→ Task data
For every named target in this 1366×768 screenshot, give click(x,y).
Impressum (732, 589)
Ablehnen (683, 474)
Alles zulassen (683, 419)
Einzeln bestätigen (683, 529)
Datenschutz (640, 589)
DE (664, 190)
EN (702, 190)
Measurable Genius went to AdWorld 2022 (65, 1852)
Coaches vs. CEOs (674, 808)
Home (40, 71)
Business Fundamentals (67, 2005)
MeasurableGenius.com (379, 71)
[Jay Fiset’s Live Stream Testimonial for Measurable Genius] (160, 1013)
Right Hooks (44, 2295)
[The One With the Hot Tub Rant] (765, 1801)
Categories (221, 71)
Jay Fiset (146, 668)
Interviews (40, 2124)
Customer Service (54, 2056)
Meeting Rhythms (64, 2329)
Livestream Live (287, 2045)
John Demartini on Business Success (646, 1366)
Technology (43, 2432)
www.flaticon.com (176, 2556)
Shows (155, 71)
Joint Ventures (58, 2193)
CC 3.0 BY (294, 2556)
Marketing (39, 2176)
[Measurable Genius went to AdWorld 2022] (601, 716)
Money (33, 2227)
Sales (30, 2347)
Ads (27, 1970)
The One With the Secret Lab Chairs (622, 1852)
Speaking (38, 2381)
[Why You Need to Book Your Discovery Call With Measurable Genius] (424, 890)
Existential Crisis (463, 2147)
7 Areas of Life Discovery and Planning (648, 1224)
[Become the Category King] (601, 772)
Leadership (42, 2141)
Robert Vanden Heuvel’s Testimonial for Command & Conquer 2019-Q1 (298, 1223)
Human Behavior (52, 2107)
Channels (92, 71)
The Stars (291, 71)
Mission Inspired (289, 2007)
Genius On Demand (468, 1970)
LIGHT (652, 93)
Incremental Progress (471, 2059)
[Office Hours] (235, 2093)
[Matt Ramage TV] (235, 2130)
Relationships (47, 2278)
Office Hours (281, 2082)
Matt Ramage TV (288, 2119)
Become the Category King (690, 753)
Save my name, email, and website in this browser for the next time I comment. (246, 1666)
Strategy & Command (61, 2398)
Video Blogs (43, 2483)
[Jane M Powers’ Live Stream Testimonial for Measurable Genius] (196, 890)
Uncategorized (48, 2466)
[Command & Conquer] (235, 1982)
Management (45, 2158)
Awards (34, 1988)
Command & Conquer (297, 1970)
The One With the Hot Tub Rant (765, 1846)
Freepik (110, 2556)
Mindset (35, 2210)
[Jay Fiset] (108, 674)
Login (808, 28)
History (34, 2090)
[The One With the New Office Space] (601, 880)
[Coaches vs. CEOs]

→ Activity
Find and show each line of the listing with the word "Conquer".

→ Written response
Robert Vanden Heuvel’s Testimonial for Command & Conquer 2019-Q1 (298, 1223)
[Command & Conquer] (235, 1982)
Command & Conquer (297, 1970)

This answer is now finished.